## CONSIGNES
A. Dans le texte sur le temps de travail à Maurice, jusqu'à combien d'heures par semaine le projet de loi permettrait-il d'obliger un travailleur à s'engager ?
B. Prolongez le texte sur le temps de travail à Maurice à partir de sa dernière phrase.

A Maurice, nous sommes témoins d’un processus double avec, d’un côté, la réduction des secteurs avec le temps de travail le moins conséquent, par exemple le secteur public, et de l’autre, l’expansion des secteurs qui comptent les plus longues heures de travail, à l’instar de la télévente et du secteur textile situé dans la zone franche manufacturière.
De plus, lorsque les travailleurs mauriciens tentent de résister à cette expansion du temps de travail, on recrute des ouvriers étrangers. Tous les soirs, ces derniers quittent déjà par milliers leur site de travail dans l’île, au delà de 21h ou 23h. Le projet de loi sur les droits des travailleurs (Employment Rights Bill) va codifier cette hausse du temps de travail en permettant aux employeurs d’obliger un travailleur à s’engager légalement à travailler jusqu’à 45 h contre la présente semaine de 40 h, avec le même salaire. L’ancienne version de ce projet de loi avait même essayé d’introduire une journée de 12 ou de 16 heures de travail toujours sur base d’un salaire inchangé.

## DONNÉES EXTRAITES

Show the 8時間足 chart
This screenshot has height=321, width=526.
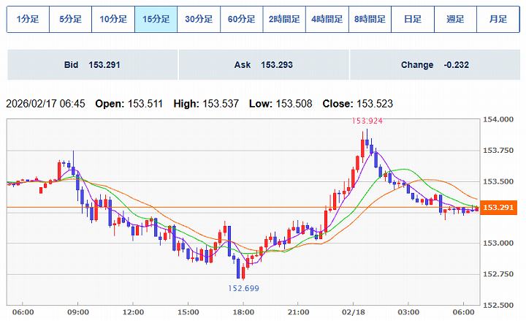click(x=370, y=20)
* * *
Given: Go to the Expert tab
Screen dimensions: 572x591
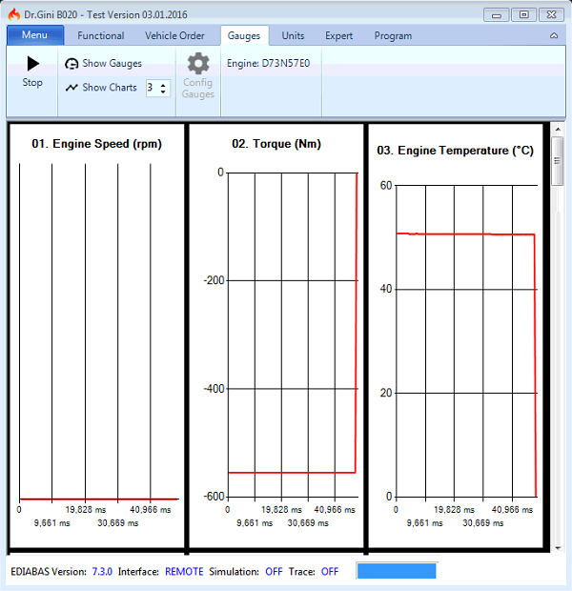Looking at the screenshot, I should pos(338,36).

## RÉPONSES ATTENDUES
A. Jusqu'à 45 heures, contre la semaine actuelle de 40 heures, avec le même salaire.

B.
Le secteur de la télévente ou encore de la confection ont introduit un nouveau système de travail à la pièce. Si le travailleur ne complète pas un quota journalier déterminé, il doit le faire en dehors de ses heures de travail.

Travailler à horaires décalés était jusqu’ici réservé aux services essentiels de la société comme la police ou la santé, sur base d’un accord social. Mais ce concept d’ « économie 24/7 » veut l’imposer à tout le système économique de l’île.

Que répondez-vous aux promoteurs de ce modèle qui affirme que cela va créer de la croissance?

La croissance économique n’est pas nécessairement synonyme de création d’emplois décents et d’allègement de la pauvreté. A Maurice, la croissance des trois dernières années a été accompagnée d’une pauvreté grandissante et d’inégalités plus élevées dans les salaires. L’inflation a dépassé la croissance des salaires par deux fois, le coefficient GINI (mesure de l’écart entre les riches et les pauvres) s’est aggravé ces dix dernières années, de même que la pauvreté absolue. Donc, la croissance économique, sous le présent mode de production et de consommation, n’est pas synonyme d’une diminution de la pauvreté. Dans des pays tels les Etats-Unis, les projections de croissance dans les emplois impliquent que les horaires non standard de travail iront en augmentant dans la décennie à venir, particulièrement parmi les femmes et les pauvres, car cette croissance va être ciblée sur les secteurs des services les moins rémunérés.

Que répondez-vous à ceux qui soulignent la perte économique liée à l’utilisation non continue des machines?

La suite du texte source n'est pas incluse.